Many economists say Greece needs to restructure its debt to have any chance of paying it back. But Lorenzo Bini Smaghi, an executive board member of the European Central Bank, doesn’t see it that way. A restructuring would be harmful – and not just to Greece, he tells the Italian newspaper La Stampa, according to Business Insider.
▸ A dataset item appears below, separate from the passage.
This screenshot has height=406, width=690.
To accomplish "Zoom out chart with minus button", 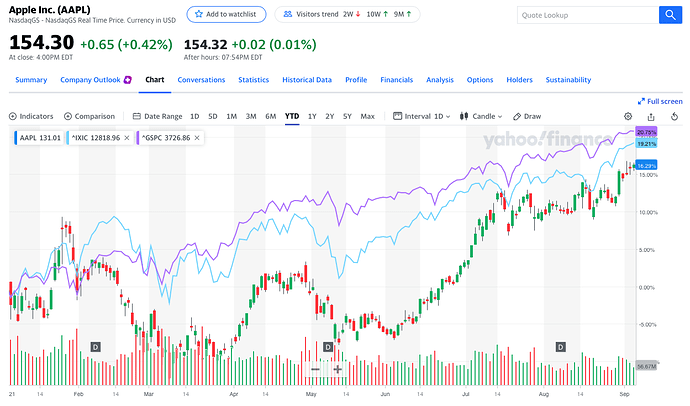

The entire euro zone would suffer, especially Germany.
Greece’s banking system would collapse because many of the bank’s strongest assets couldn’t be used as collateral for loans from the ECB, Smaghi says.
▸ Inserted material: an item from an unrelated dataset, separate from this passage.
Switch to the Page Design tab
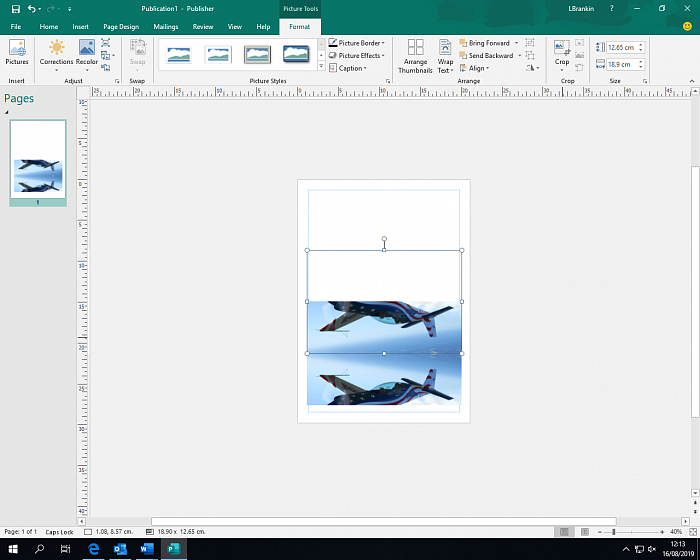point(122,27)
|Clashes erupt during a general strike in Greece.
(Getty Images photo)
Moreover, with the ECB rather than Greece’s own central bank controlling the nation’s money supply, the government wouldn’t be able to obtain the money to pay its expenses, including government salaries and pensions.
The result would be "a true economic meltdown," Smaghi says.
He says it is "investment banks and law firms in search of commissions," who are pushing a restructuring on Greece, not caring about the wider ramifications.
On Monday, Standard & Poor’s cut the country’s credit rating for the fourth time in the last 13 months. Greece’s budget deficit totaled 10.5 percent of GDP last year.
Greece isn’t the only European country in trouble. Exploding debt burdens have created crises in Ireland, Portugal and Spain too.
“One by one, they will all need to renegotiate,” Bill Blain, co-head of strategy at London brokerage Newedge told Bloomberg. “As Europe’s most peripheral economy, Greece is just a canary in the coal mine.”